I know it won't "solve" the problem, that's why I said it was a circumvention.

Frankly since I'd guess that the vast majority of C41's (or C31's for that matter) would be either HDMI or analog outputs it might be a long time before a fix for a HDMI->DVI issue is resolved just because there's more important priorities to be done first.

If your Sony rear projection set is CRT based would running component video outputs to the TV vs. HDMI->DVI make much if any difference in the picture quality? Just saying the CRT is analog anyway so it's going to get converted to an analog signal at some point anyway, IIRC.


----------



## azstang12 (Jun 6, 2013)

RAD said:


> I know it won't "solve" the problem, that's why I said it was a circumvention.
> 
> Frankly since I'd guess that the vast majority of C41's (or C31's for that matter) would be either HDMI or analog outputs it might be a long time before a fix for a HDMI->DVI issue is resolved just because there's more important priorities to be done first.
> 
> If your Sony rear projection set is CRT based would running component video outputs to the TV vs. HDMI->DVI make much if any difference in the picture quality? Just saying the CRT is analog anyway so it's going to get converted to an analog signal at some point anyway, IIRC.

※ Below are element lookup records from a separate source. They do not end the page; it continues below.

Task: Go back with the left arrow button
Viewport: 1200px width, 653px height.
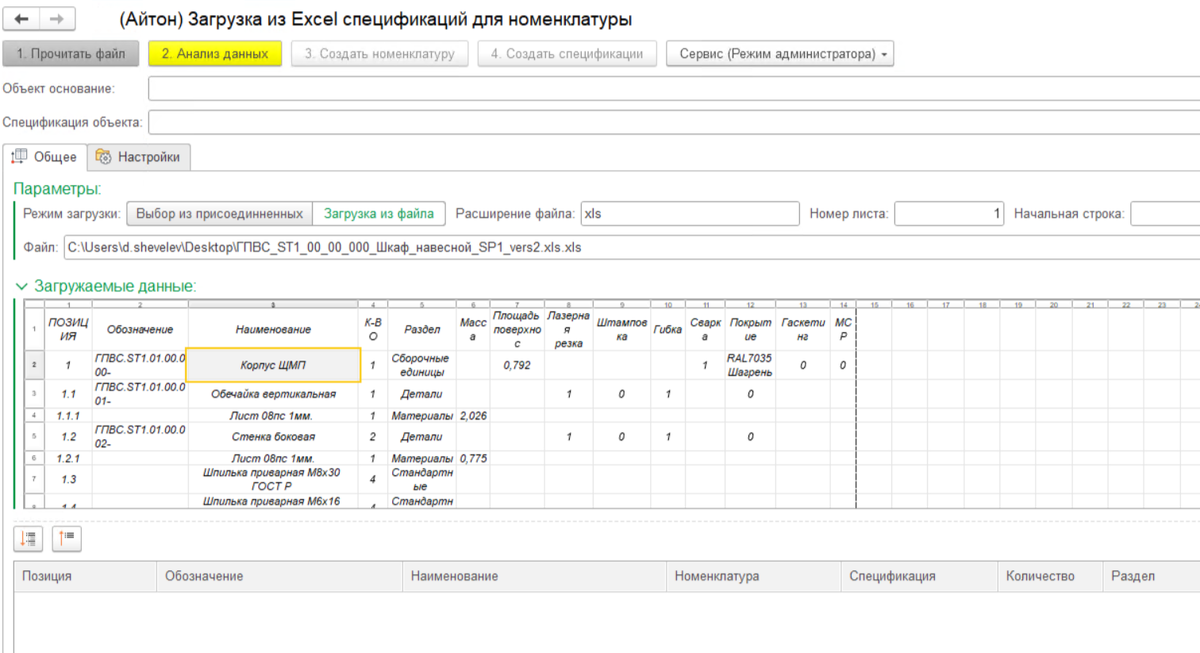Action: pyautogui.click(x=22, y=19)
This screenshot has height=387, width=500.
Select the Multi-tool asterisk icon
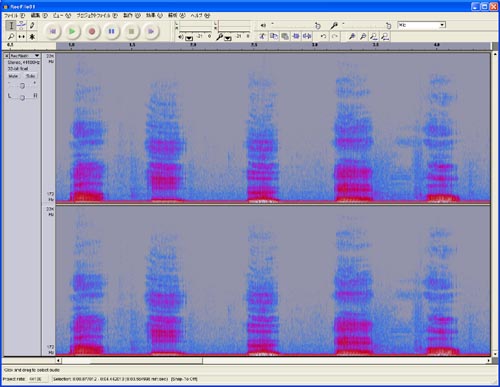point(32,36)
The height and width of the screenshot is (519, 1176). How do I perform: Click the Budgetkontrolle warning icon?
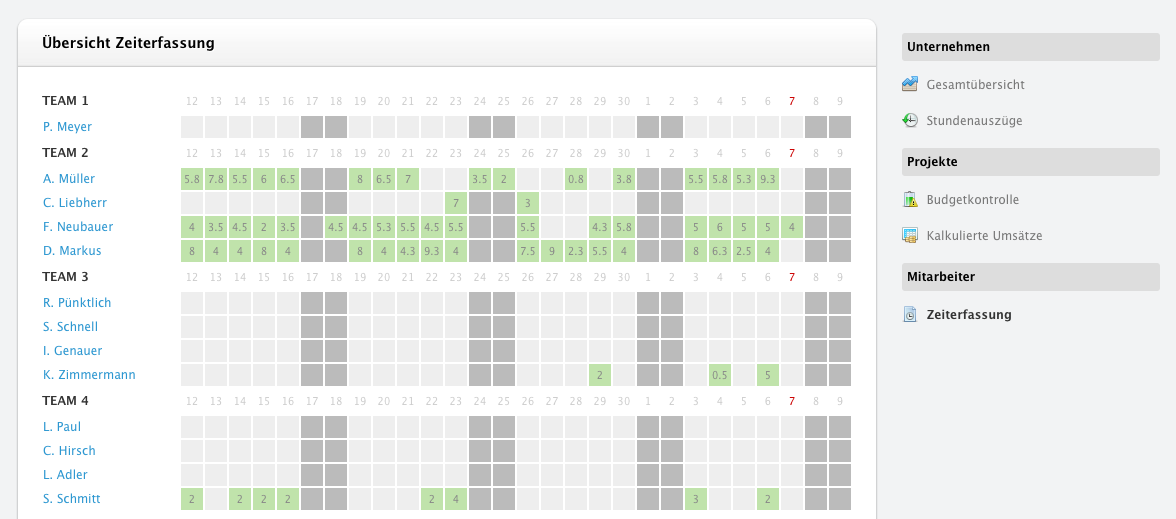coord(910,200)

You're right the PQ would be perfectly fine with component and not be any different than using the DVI. I have other devices utilizing the component inputs on the TV so it would take a bit of reworking the equipment. You are correct about the signal being converted to analog anyways.

I don't know if it truly is a HDMI to DVI issue since if you look in the sticky at the top regarding the C31 there are some posts with people have similar issues with just HDMI. I guess I'll know more information when I try the HR44 on it with the same setup. I'd be willing to bet it works perfectly fine with the HR44.


----------



## jimmie57 (Jun 26, 2010)

I have a newer TV and I run it with Component cables. I have had HDMI on it and can not see any difference.
Some of the older TVs with the DVI will not do 1080i or 720p on anything other than the DVI connection and others will.
Some of the older sets will not do 720p at all and need to be set to 1080i output only on the DTV receiver.
I would look in the manual and see what it says.
If you know the Brand and Model number I will check it out to see what it says if you would like for me to.
I am retired and just watch the TV and click around on the web anyway.


----------



## azstang12 (Jun 6, 2013)

jimmie57 said:


> I have a newer TV and I run it with Component cables. I have had HDMI on it and can not see any difference.
> Some of the older TVs with the DVI will not do 1080i or 720p on anything other than the DVI connection and others will.
> Some of the older sets will not do 720p at all and need to be set to 1080i output only on the DTV receiver.
> I would look in the manual and see what it says.
> ...


Thanks Jimmie! Actually I do know my TV does support both 1080i and 720p over both DVI and component. I have other devices hooked up via component and they display fine in 1080i. I also have had multiple Directv receivers hooked up to the TV via the HDMI to DVI and this is the only one that has given me this type of issue. The H21 I had prior to the C41 worked perfectly fine. I'm going to try the HR44 on it when I get home and see what that does. I'm also going to try to force a software update to the C41 because I'm wondering if it's software related. My caveat with using component isn't the picture quality it's more about the other devices I have connected to the TV, also it worked perfectly fine with the H21 so I would expect a newer device to work fine as well.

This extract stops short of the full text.